*uznajmy, że kociaki poznały się wcześniej niż Leśny spotkał Igłę*
Płowy lekko oszołomiony całym zajściem lustrował uważnie niebieską. Minęła dłuższa chwila zanim Karmel się ogarnął i odpowiedział na pytanie.
- Jestem Karmel. Ja... Ja tylko spacerowałem... Nic złego nie chciałem zrobić - miauknął kocurek lekko onieśmielony.
- Ja jestem Jaskółcza Łapa. Uczennica Klanu Wilka i córka Grzmiącego Potoku - oznajmiła z dumą kotka. Płowy nie lubił tego, że wszystkie koty, które go tylko zauważyły były do niego agresywnie nastawione. Nowo poznana Jaskółcza Łapa zdawała mu się bardziej przyjazna.
- Klan Wilka? To jeden z tych pięciu klanów dzikich kotów? Klan Nocy, Klan Klifu, Klan Burzy i jeszcze były dwa... - spytał zielonooki po chwili ciszy. Niebieską spojrzała na niego z lekkim zdziwieniem, ale też i z zainteresowaniem.
- Tak, skąd to wiesz? Wyglądasz na konkretnego pieszczoszka. Kto ci to powiedział? Ale i tak wiem więcej od ciebie.
- Mama, a skąd ona to wie to ja nie wiem - młode koty prowadziły ożywioną dyskusje. Oboje mieli do siebie mnóstwo pytań. W pewnym momencie wybrały się nawet na mały spacer. Po dobrej godzinie rozmów w końcu koty rozeszły się w swoje strony.
*Time skip do chwili obecnej*
Po skończonym pierwszym treningu Leśnej Łapy kocurek leżał w cieniu drzewa. Nie miał dziś w ogóle humory do rozmów z nikim. Na treningu starał się skupić, ale ciągle coś go rozpraszało. Tak samo było i teraz. Niepokoił go najmniejszy szmer, a jego nosek bombardowało mnóstwo nowych zapachów. Nagle przypomniał sobie o Jaskółce. Kotce, którą bardzo polubił. Od razu poczuł się lepiej i pognał do legowiska uczniów. Tam spotkał niebieską, która odpoczywała po męczącym treningu z Nagietkową Pręgą.

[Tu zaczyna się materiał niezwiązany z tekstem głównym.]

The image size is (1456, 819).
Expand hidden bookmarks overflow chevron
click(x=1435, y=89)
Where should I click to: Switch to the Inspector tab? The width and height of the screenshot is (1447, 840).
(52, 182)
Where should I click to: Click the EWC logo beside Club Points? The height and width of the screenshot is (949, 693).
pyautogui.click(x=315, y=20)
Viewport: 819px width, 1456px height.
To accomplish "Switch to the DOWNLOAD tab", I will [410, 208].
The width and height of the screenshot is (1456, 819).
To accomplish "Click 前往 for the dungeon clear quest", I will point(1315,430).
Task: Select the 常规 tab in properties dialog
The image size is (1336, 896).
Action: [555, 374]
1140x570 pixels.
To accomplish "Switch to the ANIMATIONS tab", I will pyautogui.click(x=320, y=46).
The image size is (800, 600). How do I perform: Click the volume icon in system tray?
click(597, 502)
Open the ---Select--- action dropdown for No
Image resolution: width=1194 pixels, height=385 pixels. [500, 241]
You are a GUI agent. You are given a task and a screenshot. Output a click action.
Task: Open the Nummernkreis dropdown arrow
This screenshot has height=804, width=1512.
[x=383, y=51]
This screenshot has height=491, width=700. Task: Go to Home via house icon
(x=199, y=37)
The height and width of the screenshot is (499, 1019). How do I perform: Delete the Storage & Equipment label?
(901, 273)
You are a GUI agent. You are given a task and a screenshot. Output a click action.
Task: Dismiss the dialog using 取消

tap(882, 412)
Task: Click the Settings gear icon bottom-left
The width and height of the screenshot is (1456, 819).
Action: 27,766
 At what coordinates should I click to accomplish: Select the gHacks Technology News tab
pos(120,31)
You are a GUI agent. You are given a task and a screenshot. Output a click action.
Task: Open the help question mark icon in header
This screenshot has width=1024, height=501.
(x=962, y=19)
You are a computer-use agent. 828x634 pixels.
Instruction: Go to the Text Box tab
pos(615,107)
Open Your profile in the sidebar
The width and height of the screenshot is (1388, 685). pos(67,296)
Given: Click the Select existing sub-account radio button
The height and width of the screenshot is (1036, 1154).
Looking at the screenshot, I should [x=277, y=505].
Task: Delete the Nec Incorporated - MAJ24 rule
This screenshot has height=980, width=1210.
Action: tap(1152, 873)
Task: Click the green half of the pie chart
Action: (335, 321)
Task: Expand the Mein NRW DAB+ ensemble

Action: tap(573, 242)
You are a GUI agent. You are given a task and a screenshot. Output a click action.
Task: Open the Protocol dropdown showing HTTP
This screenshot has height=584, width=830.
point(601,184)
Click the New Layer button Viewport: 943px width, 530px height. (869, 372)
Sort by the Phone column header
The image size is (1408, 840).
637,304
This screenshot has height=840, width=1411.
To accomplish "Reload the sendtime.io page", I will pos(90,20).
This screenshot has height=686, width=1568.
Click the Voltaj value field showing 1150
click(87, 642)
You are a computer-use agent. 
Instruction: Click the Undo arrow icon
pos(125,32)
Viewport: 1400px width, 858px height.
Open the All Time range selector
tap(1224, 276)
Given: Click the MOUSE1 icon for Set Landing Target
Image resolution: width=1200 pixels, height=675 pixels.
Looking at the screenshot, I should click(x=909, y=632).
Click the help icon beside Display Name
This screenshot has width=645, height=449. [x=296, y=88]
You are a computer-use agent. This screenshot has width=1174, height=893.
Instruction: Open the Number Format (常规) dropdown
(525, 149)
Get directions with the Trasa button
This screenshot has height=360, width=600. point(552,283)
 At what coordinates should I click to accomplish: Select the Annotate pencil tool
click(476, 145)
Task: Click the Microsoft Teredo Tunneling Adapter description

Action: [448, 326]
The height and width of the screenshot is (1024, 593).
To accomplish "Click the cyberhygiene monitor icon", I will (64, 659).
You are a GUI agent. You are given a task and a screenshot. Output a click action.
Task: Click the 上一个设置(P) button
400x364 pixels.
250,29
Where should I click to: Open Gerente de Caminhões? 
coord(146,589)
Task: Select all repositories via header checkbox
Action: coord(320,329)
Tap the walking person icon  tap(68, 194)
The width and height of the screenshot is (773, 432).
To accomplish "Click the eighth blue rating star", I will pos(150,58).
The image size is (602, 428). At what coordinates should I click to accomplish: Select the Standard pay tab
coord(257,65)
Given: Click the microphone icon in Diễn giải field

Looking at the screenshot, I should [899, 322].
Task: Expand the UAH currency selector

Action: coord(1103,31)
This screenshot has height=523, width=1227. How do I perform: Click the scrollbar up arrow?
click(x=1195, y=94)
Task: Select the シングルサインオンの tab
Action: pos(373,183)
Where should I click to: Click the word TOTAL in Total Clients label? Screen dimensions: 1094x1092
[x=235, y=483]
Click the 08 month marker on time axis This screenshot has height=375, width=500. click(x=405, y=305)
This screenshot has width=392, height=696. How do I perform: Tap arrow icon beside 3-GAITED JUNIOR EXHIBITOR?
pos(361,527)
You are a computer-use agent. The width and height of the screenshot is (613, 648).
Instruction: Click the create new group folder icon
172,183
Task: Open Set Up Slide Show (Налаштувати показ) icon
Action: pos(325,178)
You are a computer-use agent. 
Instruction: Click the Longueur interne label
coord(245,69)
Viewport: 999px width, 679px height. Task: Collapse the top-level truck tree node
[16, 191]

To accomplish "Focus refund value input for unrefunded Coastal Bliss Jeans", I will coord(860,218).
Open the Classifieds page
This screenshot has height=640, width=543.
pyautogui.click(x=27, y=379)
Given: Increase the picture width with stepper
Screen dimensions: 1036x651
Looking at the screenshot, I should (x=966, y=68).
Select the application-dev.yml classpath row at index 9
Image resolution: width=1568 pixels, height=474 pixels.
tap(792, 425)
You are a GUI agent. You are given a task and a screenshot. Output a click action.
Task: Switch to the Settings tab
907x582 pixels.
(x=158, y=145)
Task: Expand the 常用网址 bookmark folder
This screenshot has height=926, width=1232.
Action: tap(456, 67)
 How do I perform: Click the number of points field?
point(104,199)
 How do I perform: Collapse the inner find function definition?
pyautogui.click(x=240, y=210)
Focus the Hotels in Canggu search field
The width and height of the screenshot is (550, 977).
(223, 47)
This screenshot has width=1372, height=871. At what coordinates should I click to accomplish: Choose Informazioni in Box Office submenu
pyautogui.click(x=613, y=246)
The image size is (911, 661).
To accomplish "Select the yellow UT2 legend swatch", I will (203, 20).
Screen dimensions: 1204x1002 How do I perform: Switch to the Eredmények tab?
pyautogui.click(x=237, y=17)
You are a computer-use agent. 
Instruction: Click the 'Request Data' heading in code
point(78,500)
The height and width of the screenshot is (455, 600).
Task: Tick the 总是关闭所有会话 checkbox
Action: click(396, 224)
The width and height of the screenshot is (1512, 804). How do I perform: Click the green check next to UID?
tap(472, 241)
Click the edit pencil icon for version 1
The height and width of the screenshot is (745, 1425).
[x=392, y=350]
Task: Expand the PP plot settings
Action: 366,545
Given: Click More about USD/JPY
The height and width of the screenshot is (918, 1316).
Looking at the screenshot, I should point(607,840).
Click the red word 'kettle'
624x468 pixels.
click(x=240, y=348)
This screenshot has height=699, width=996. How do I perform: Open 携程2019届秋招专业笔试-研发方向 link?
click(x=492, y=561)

- Hej Jaskółka! Pójdziesz ze mną na mały spacer wokół obozu?
- No nie wiem, jestem strasznie zmęczona... No dobra pójdę na chwilę - kotka wstała i poszli. Po kilku minutach przechadzki koty się rozluźniły, a Jaskółcza Łapa popisywała się przed płowym swoimi umiejętnościami. Mówili wszystko co im ślina na język przyniosła. Leśna Łapa próbował ją naśladować, ale ze względu na jego słabe mięśnie zupełnie mu to nie wychodziło.
- Nic nie umiesz mysi bobku! - przedrzeźniała płowego kotka niosąc w pyszczku dwie piszczki. Wtem koty zauważyły potężnego sokoła. Ptak siedział na jednej z najniższych gałęzi sosny. Drapieżnik najwyraźniej zauważył ich.
- Daję słowo, że złapie tego wielkiego ptaka! - Leśna Łapa popędził w stronę sokoła. Kocurek był na tyle mały, że ptak mógł go bez problemu ponieść w górę. Mimo ostrzegawczych krzyków niebieskiej płowy rzucił się na ptaka. Niestety kocurek nie złapał się wystarczająco mocno drzewa i upadł na ziemię. Sokół skorzystał z okazji i złapał kotka w swoje szpony. Płowy lekko oszołomiony całą sytuacją próbował jakoś zabić ptaka. Drapieżnik stracił równowagę i spadł na ziemię w taki sposób, że kocurek znalazł się na górze i jakimś cudem dla niego skończyło się tylko kilko małymi ranami przeciwieństwie do ptaka. Leśna Łapa bez słowa chwycił martwego już sokoła w pysk i pobiegł do klanu, a Jaskółcza Łapa za nim. Sam Leśna Łapa nie wierzył w to co w tamtej chwili się stało.